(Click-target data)
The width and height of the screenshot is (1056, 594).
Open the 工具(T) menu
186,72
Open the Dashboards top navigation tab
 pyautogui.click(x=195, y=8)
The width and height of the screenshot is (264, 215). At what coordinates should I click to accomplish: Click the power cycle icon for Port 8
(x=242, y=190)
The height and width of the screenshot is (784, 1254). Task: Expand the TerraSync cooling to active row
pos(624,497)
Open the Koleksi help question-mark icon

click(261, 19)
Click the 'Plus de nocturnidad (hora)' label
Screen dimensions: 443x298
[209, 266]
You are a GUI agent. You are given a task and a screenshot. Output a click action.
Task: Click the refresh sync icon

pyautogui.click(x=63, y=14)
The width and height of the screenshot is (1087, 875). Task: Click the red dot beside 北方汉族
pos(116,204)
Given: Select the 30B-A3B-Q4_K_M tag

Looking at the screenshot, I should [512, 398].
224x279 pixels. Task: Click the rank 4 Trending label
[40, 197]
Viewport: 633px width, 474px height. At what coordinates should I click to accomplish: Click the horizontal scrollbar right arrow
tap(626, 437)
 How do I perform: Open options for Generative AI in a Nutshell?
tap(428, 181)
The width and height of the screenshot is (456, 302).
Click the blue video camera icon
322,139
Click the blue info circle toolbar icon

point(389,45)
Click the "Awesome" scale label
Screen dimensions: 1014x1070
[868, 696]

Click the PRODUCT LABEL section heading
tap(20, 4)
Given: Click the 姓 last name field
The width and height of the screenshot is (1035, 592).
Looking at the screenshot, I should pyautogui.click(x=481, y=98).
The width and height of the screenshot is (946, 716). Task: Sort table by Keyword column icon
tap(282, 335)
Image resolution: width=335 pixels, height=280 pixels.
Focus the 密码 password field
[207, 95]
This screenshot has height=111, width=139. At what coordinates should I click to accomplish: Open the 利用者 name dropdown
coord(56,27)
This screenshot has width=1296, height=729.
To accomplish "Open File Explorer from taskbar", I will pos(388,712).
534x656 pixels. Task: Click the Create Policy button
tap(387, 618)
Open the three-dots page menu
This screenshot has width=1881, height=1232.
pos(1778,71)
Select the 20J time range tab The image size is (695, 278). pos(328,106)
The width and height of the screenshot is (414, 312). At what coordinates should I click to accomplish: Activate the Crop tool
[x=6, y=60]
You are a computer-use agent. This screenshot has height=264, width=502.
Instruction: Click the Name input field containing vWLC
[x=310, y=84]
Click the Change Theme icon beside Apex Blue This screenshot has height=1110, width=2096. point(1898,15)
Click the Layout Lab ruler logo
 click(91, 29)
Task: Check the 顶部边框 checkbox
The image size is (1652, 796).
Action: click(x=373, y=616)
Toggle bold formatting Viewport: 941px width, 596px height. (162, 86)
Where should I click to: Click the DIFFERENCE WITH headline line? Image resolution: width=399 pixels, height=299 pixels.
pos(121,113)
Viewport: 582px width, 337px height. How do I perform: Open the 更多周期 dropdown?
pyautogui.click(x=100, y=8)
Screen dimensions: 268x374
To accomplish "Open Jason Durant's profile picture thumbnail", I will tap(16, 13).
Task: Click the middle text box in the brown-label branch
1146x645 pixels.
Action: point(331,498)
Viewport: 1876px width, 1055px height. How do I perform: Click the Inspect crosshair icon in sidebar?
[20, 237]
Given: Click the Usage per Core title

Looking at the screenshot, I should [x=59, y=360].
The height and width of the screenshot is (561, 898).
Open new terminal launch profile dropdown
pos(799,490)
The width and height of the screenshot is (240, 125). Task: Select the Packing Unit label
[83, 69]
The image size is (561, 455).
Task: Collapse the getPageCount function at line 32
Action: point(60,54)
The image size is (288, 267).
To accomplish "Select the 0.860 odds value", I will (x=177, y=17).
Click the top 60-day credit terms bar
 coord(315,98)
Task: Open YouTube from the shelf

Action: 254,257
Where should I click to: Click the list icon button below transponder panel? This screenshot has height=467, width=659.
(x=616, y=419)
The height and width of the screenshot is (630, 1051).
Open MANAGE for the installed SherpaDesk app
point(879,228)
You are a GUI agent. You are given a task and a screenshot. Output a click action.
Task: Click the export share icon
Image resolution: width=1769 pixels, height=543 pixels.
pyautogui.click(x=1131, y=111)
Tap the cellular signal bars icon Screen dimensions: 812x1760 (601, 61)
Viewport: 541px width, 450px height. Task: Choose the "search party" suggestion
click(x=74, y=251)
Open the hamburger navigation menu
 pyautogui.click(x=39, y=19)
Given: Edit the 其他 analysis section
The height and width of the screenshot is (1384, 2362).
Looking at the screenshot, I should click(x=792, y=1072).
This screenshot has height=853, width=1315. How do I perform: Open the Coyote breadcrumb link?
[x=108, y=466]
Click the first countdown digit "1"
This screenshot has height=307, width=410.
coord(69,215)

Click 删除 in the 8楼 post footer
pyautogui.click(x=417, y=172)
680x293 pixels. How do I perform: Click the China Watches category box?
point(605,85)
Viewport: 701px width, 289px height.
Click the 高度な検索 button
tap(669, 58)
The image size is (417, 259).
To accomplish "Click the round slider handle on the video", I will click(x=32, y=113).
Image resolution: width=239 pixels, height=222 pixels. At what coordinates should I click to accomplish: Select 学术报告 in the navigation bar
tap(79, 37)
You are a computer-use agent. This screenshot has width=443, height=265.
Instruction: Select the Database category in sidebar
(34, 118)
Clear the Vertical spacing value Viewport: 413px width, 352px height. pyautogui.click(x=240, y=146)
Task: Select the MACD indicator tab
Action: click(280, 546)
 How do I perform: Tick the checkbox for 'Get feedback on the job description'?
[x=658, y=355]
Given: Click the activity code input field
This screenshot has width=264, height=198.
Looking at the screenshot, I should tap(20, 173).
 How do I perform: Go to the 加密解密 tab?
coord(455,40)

Aim: Reproduce the stretch of entries from the line containing "224x279 pixels. Task: Click" through the line containing "should pyautogui.click(x=481, y=98).", changing "video camera" to "webcam" and leaving everything else as it is.

Exercise result:
224x279 pixels. Task: Click the rank 4 Trending label
[40, 197]
Viewport: 633px width, 474px height. At what coordinates should I click to accomplish: Click the horizontal scrollbar right arrow
tap(626, 437)
 How do I perform: Open options for Generative AI in a Nutshell?
tap(428, 181)
The width and height of the screenshot is (456, 302).
Click the blue webcam icon
322,139
Click the blue info circle toolbar icon

point(389,45)
Click the "Awesome" scale label
Screen dimensions: 1014x1070
[868, 696]

Click the PRODUCT LABEL section heading
tap(20, 4)
Given: Click the 姓 last name field
The width and height of the screenshot is (1035, 592).
Looking at the screenshot, I should pyautogui.click(x=481, y=98).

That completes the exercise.